**Actions to take**.
- a) Edit the pipeline latch passage from "The PC field in the IF_ID_LATCH is passed" to "stage was fetched.", replacing "ID_EX_LATCH" with "ID_EX_REGISTER" throughout.
- b) According to the pipeline latch passage, what is added to the PC field in the ID_EX_LATCH during the Execute stage to compute a branch's target address?

**Source**.
§ §

The PC field in the IF_ID_LATCH is passed from the IF stage to the ID stage. In the Decode stage, the PC field in the IF_ID_LATCH is moved to the ID_EX_LATCH.

The reason for propagating the PC value through the IF_ID_LATCH and ID_EX_LATCH is to correctly compute branch targets in the Execute stage. In the Execute stage, the branch offset is added to the value of the PC field in the ID_EX_LATCH to compute the target address for the branch.

The PC field in the IF_ID_LATCH contains the value of the PC at the time the instruction in the Fetch stage was fetched (ie. the value of the PC before incrementing).

Similarly, the PC field in the ID_EX_LATCH contains the value of the PC at the time that the instruction in the Decode stage was fetched.

What the Valid Bit Does

All four latches contain a valid flag. This flag is critical in simulating the presence or absence of an instruction in a pipeline stage.

When flushing, the simulator explicitly sets the valid bit to 0 to insert a bubble.

§ §

**Raw data**.
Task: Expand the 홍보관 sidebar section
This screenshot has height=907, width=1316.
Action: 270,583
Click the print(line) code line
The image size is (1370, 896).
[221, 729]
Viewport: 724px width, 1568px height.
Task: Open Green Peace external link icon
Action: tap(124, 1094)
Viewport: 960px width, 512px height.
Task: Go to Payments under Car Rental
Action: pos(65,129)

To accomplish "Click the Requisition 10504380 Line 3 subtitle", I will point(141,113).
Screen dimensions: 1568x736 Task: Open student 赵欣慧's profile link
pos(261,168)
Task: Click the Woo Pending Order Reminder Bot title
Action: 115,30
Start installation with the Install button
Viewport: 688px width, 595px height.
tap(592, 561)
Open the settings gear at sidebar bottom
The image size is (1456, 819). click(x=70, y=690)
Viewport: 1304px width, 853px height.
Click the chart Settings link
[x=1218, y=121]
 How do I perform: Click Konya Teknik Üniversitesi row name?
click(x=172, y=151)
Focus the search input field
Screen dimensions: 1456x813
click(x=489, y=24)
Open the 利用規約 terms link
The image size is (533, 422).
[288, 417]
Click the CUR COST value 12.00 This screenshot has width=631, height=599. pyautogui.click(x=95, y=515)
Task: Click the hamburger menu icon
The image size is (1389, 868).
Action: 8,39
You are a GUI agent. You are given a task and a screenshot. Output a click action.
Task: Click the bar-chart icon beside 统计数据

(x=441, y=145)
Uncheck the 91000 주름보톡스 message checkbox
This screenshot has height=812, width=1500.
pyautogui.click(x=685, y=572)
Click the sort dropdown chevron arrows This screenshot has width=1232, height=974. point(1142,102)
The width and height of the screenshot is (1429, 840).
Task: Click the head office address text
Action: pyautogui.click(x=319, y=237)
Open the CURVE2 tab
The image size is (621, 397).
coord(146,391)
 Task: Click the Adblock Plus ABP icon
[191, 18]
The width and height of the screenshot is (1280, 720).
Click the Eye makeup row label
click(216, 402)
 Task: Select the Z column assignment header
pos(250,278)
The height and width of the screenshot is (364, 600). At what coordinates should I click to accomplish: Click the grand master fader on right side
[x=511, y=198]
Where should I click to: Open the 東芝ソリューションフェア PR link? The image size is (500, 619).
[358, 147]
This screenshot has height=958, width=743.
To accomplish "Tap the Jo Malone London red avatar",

§ §

**Expected outputs**.
- a)
The PC field in the IF_ID_LATCH is passed from the IF stage to the ID stage. In the Decode stage, the PC field in the IF_ID_LATCH is moved to the ID_EX_REGISTER.

The reason for propagating the PC value through the IF_ID_LATCH and ID_EX_REGISTER is to correctly compute branch targets in the Execute stage. In the Execute stage, the branch offset is added to the value of the PC field in the ID_EX_REGISTER to compute the target address for the branch.

The PC field in the IF_ID_LATCH contains the value of the PC at the time the instruction in the Fetch stage was fetched (ie. the value of the PC before incrementing).

Similarly, the PC field in the ID_EX_REGISTER contains the value of the PC at the time that the instruction in the Decode stage was fetched.

- b) The branch offset.